In a worrying sign, the S&P 500 broke above its 100-day moving average, ending a three-week losing streak. The Nasdaq 100 is doing better. Secret tech companies, meme stocks, and Bitcoin are rallying together. As demands for tighter money persisted despite the Fed’s tightening policies, skeptics expressed support for a correction and the return of money from records.
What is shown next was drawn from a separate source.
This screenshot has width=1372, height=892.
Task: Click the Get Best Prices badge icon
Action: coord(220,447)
Investors were disappointed by the Fed’s mixed comments and fears of a recession, sending stocks overvalued after the meeting. Citigroup Inc. The situation is unpredictable and presents high costs, if not high risk. Lewkovich’s index, a sentiment indicator, fell to -16 this week from an unexpected -17. The Bank of America index falls to “intermediate highs,” which is seen as a reversal buy signal.

Chief Financial Officer Art Hogan wrote: “The battle between the market bulls and the bulls will depend on the Fed’s ability to reduce inflation without affecting economic growth and cost of reducing monetary policy.” “The Trickster and B. Riley.”
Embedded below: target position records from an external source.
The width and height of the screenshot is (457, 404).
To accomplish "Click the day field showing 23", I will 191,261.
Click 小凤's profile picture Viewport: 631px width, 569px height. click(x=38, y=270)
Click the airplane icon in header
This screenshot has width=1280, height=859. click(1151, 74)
Investors had expected another big increase in interest rates to 75 after a two-point increase in September. President of St. Louis. St. Louis Federal Reserve James Bullard said it is “relaxing” where the third-party stimulus package is. Kansas City Councilwoman Esther George said there is good reason to continue cutting employee benefits.Governor of the Federal Reserve Christopher Waller stated that he supports “another large rate hike.”

David Donabedian of CIBC Private Wealth USA said that stocks’ performance this week reflected the uncertainty in the economy. However, he said that the bull market is still based on three factors: confidence that the Federal Reserve will do something about tightening, reducing inflation, and the outlook of different companies.
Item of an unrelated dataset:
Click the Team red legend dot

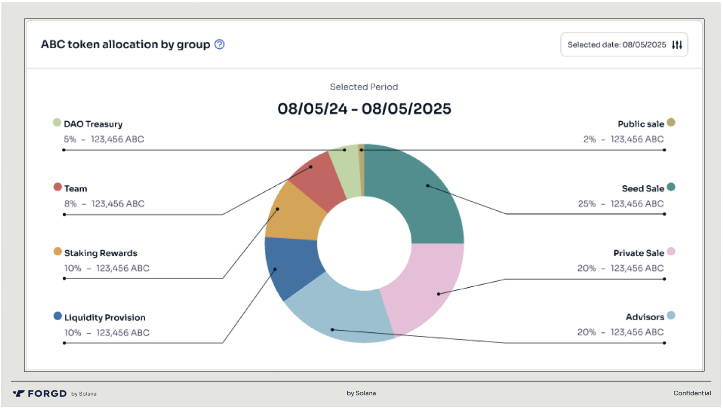pyautogui.click(x=57, y=187)
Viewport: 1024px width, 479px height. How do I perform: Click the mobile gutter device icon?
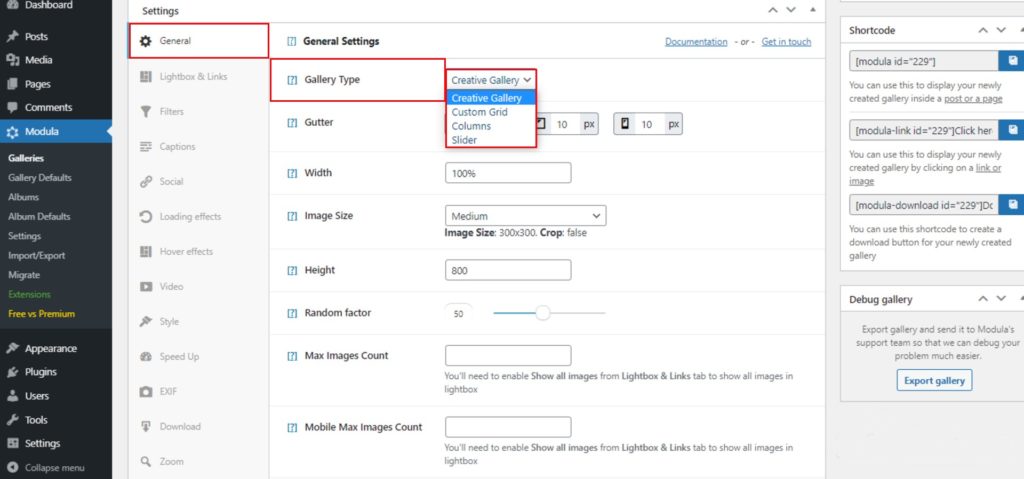625,125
Note: Appropriate purchases provide a basis for stocks that no one else wants to hold

We haven’t noticed the indications, despite the notion that the Fed is ruining the economy, according to Donabedian. “We haven’t hit the bottom of the bear market yet.

The data shows that investors are more likely to buy than to buy an investment. According to Bespoke Investment Group, the S&P 500 will have the lowest intraday return in 2022, with a daily change of more than 1% across all sectors. This is in contrast to 2021, which had the best sales year since 1963.

US equity funds. $10.9 billion in the week ending September 7, according to EPFR Global data cited by BofA strategists led by Michael Hartnett. He said the “dangerous” scenario led to the biggest outflows in 11 weeks, led by tech stocks. Inflows into global equities totaled $14.5 billion, of which $6.1 billion was invested in government and sovereign bonds.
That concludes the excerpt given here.